> About this exercise: The answer must be an exact reproduction of all the entries.

> Data for analysis:
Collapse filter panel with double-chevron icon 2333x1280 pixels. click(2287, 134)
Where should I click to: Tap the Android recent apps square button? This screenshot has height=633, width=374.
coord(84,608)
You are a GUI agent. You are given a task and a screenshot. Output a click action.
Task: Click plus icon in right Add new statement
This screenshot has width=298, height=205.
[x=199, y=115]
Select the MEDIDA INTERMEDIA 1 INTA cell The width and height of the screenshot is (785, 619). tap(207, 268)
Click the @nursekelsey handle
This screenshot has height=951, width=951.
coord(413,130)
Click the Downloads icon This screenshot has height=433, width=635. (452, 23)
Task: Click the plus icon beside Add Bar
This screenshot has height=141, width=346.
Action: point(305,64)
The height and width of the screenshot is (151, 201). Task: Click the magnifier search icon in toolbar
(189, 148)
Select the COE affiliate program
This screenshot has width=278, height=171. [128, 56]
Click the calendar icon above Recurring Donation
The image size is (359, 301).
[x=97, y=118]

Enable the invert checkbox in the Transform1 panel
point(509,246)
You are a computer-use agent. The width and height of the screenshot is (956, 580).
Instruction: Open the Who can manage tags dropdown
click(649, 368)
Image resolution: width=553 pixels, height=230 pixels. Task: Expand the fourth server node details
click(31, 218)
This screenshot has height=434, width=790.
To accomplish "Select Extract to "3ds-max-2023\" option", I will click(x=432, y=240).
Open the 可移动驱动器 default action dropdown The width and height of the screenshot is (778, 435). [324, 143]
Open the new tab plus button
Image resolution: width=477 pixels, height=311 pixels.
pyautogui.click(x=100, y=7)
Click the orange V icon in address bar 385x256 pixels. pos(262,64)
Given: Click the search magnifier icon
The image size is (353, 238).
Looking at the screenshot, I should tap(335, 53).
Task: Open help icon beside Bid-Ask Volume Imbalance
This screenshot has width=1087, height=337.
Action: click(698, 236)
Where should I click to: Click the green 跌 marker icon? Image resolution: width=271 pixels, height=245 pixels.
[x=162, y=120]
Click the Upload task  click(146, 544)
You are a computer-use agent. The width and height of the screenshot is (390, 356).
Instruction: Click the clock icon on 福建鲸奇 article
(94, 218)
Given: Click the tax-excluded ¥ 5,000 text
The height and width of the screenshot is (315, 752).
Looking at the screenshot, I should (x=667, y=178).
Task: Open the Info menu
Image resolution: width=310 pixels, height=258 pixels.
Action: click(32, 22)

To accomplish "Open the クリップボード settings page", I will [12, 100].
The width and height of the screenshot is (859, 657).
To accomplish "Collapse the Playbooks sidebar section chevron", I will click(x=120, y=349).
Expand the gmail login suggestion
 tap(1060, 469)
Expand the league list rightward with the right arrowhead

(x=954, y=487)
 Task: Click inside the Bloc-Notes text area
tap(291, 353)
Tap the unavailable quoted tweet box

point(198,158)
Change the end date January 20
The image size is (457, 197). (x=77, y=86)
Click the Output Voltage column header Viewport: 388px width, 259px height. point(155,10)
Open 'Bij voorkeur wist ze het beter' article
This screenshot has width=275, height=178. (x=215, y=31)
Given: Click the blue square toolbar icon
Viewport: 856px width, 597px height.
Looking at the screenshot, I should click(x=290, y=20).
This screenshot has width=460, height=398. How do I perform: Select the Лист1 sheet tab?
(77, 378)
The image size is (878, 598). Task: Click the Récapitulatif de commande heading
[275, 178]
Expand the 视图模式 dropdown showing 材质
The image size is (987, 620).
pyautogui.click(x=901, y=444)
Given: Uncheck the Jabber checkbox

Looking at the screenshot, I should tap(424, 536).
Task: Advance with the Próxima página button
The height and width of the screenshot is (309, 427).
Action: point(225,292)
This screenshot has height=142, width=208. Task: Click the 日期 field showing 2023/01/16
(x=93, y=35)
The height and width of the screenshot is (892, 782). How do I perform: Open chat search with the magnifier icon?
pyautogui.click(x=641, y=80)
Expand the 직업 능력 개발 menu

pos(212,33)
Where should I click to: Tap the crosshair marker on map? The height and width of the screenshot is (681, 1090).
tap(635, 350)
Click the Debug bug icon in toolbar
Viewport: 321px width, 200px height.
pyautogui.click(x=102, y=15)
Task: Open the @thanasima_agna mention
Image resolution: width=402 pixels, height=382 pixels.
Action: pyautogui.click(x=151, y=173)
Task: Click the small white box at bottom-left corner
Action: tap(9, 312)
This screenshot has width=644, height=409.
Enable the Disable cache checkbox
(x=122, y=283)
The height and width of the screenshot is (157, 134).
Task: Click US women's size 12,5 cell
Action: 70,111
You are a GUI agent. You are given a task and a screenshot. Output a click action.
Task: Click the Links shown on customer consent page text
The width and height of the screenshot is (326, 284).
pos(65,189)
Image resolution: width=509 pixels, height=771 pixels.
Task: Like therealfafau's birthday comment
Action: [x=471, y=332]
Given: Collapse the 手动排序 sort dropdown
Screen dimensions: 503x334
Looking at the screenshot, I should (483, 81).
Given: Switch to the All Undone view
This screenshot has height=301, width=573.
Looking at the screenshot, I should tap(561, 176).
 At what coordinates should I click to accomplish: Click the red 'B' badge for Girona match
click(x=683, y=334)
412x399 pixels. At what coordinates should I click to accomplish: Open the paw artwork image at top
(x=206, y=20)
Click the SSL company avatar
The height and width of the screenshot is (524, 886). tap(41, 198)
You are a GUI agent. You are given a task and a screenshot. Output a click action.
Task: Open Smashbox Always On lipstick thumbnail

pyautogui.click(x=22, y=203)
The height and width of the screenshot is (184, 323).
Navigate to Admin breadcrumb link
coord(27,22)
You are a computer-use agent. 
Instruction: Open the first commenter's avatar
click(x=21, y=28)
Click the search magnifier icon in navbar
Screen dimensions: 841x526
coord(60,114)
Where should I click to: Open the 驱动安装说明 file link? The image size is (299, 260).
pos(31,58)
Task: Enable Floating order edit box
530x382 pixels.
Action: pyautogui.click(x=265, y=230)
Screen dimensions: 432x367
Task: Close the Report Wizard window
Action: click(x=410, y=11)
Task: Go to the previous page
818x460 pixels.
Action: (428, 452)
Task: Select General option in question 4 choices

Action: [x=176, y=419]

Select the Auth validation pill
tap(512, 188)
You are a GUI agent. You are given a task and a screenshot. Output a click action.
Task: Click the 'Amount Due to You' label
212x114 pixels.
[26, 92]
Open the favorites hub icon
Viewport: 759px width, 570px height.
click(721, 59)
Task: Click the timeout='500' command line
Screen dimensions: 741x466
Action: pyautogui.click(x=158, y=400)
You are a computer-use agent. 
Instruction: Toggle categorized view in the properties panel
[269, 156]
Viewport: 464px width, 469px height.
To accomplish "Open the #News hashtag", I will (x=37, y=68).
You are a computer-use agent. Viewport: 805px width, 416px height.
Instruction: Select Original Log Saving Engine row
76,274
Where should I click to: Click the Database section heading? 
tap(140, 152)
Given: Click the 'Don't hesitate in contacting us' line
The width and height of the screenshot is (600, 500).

> Result:
Collapse filter panel with double-chevron icon 2333x1280 pixels. click(2287, 134)
Where should I click to: Tap the Android recent apps square button? This screenshot has height=633, width=374.
coord(84,608)
You are a GUI agent. You are given a task and a screenshot. Output a click action.
Task: Click plus icon in right Add new statement
This screenshot has width=298, height=205.
[x=199, y=115]
Select the MEDIDA INTERMEDIA 1 INTA cell The width and height of the screenshot is (785, 619). tap(207, 268)
Click the @nursekelsey handle
This screenshot has height=951, width=951.
coord(413,130)
Click the Downloads icon This screenshot has height=433, width=635. (452, 23)
Task: Click the plus icon beside Add Bar
This screenshot has height=141, width=346.
Action: point(305,64)
The height and width of the screenshot is (151, 201). Task: Click the magnifier search icon in toolbar
(189, 148)
Select the COE affiliate program
This screenshot has width=278, height=171. [128, 56]
Click the calendar icon above Recurring Donation
The image size is (359, 301).
[x=97, y=118]

Enable the invert checkbox in the Transform1 panel
point(509,246)
You are a computer-use agent. The width and height of the screenshot is (956, 580).
Instruction: Open the Who can manage tags dropdown
click(649, 368)
Image resolution: width=553 pixels, height=230 pixels. Task: Expand the fourth server node details
click(31, 218)
This screenshot has height=434, width=790.
To accomplish "Select Extract to "3ds-max-2023\" option", I will click(x=432, y=240).
Open the 可移动驱动器 default action dropdown The width and height of the screenshot is (778, 435). [324, 143]
Open the new tab plus button
Image resolution: width=477 pixels, height=311 pixels.
pyautogui.click(x=100, y=7)
Click the orange V icon in address bar 385x256 pixels. pos(262,64)
Given: Click the search magnifier icon
The image size is (353, 238).
Looking at the screenshot, I should tap(335, 53).
Task: Open help icon beside Bid-Ask Volume Imbalance
This screenshot has width=1087, height=337.
Action: click(698, 236)
Where should I click to: Click the green 跌 marker icon? Image resolution: width=271 pixels, height=245 pixels.
[x=162, y=120]
Click the Upload task  click(146, 544)
You are a computer-use agent. The width and height of the screenshot is (390, 356).
Instruction: Click the clock icon on 福建鲸奇 article
(94, 218)
Given: Click the tax-excluded ¥ 5,000 text
The height and width of the screenshot is (315, 752).
Looking at the screenshot, I should (x=667, y=178).
Task: Open the Info menu
Image resolution: width=310 pixels, height=258 pixels.
Action: click(32, 22)

To accomplish "Open the クリップボード settings page", I will [12, 100].
The width and height of the screenshot is (859, 657).
To accomplish "Collapse the Playbooks sidebar section chevron", I will click(x=120, y=349).
Expand the gmail login suggestion
 tap(1060, 469)
Expand the league list rightward with the right arrowhead

(x=954, y=487)
 Task: Click inside the Bloc-Notes text area
tap(291, 353)
Tap the unavailable quoted tweet box

point(198,158)
Change the end date January 20
The image size is (457, 197). (x=77, y=86)
Click the Output Voltage column header Viewport: 388px width, 259px height. point(155,10)
Open 'Bij voorkeur wist ze het beter' article
This screenshot has width=275, height=178. (x=215, y=31)
Given: Click the blue square toolbar icon
Viewport: 856px width, 597px height.
Looking at the screenshot, I should click(x=290, y=20).
This screenshot has width=460, height=398. How do I perform: Select the Лист1 sheet tab?
(77, 378)
The image size is (878, 598). Task: Click the Récapitulatif de commande heading
[275, 178]
Expand the 视图模式 dropdown showing 材质
The image size is (987, 620).
pyautogui.click(x=901, y=444)
Given: Uncheck the Jabber checkbox

Looking at the screenshot, I should tap(424, 536).
Task: Advance with the Próxima página button
The height and width of the screenshot is (309, 427).
Action: point(225,292)
This screenshot has height=142, width=208. Task: Click the 日期 field showing 2023/01/16
(x=93, y=35)
The height and width of the screenshot is (892, 782). How do I perform: Open chat search with the magnifier icon?
pyautogui.click(x=641, y=80)
Expand the 직업 능력 개발 menu

pos(212,33)
Where should I click to: Tap the crosshair marker on map? The height and width of the screenshot is (681, 1090).
tap(635, 350)
Click the Debug bug icon in toolbar
Viewport: 321px width, 200px height.
pyautogui.click(x=102, y=15)
Task: Open the @thanasima_agna mention
Image resolution: width=402 pixels, height=382 pixels.
Action: pyautogui.click(x=151, y=173)
Task: Click the small white box at bottom-left corner
Action: tap(9, 312)
This screenshot has width=644, height=409.
Enable the Disable cache checkbox
(x=122, y=283)
The height and width of the screenshot is (157, 134).
Task: Click US women's size 12,5 cell
Action: 70,111
You are a GUI agent. You are given a task and a screenshot. Output a click action.
Task: Click the Links shown on customer consent page text
The width and height of the screenshot is (326, 284).
pos(65,189)
Image resolution: width=509 pixels, height=771 pixels.
Task: Like therealfafau's birthday comment
Action: [x=471, y=332]
Given: Collapse the 手动排序 sort dropdown
Screen dimensions: 503x334
Looking at the screenshot, I should (483, 81).
Given: Switch to the All Undone view
This screenshot has height=301, width=573.
Looking at the screenshot, I should tap(561, 176).
 At what coordinates should I click to accomplish: Click the red 'B' badge for Girona match
click(x=683, y=334)
412x399 pixels. At what coordinates should I click to accomplish: Open the paw artwork image at top
(x=206, y=20)
Click the SSL company avatar
The height and width of the screenshot is (524, 886). tap(41, 198)
You are a GUI agent. You are given a task and a screenshot. Output a click action.
Task: Open Smashbox Always On lipstick thumbnail

pyautogui.click(x=22, y=203)
The height and width of the screenshot is (184, 323).
Navigate to Admin breadcrumb link
coord(27,22)
You are a computer-use agent. 
Instruction: Open the first commenter's avatar
click(x=21, y=28)
Click the search magnifier icon in navbar
Screen dimensions: 841x526
coord(60,114)
Where should I click to: Open the 驱动安装说明 file link? The image size is (299, 260).
pos(31,58)
Task: Enable Floating order edit box
530x382 pixels.
Action: pyautogui.click(x=265, y=230)
Screen dimensions: 432x367
Task: Close the Report Wizard window
Action: click(x=410, y=11)
Task: Go to the previous page
818x460 pixels.
Action: (428, 452)
Task: Select General option in question 4 choices

Action: [x=176, y=419]

Select the Auth validation pill
tap(512, 188)
You are a GUI agent. You are given a task and a screenshot. Output a click action.
Task: Click the 'Amount Due to You' label
212x114 pixels.
[26, 92]
Open the favorites hub icon
Viewport: 759px width, 570px height.
click(721, 59)
Task: Click the timeout='500' command line
Screen dimensions: 741x466
Action: pyautogui.click(x=158, y=400)
You are a computer-use agent. 
Instruction: Toggle categorized view in the properties panel
[269, 156]
Viewport: 464px width, 469px height.
To accomplish "Open the #News hashtag", I will (x=37, y=68).
You are a computer-use agent. Viewport: 805px width, 416px height.
Instruction: Select Original Log Saving Engine row
76,274
Where should I click to: Click the Database section heading? 
tap(140, 152)
Given: Click the 'Don't hesitate in contacting us' line
The width and height of the screenshot is (600, 500).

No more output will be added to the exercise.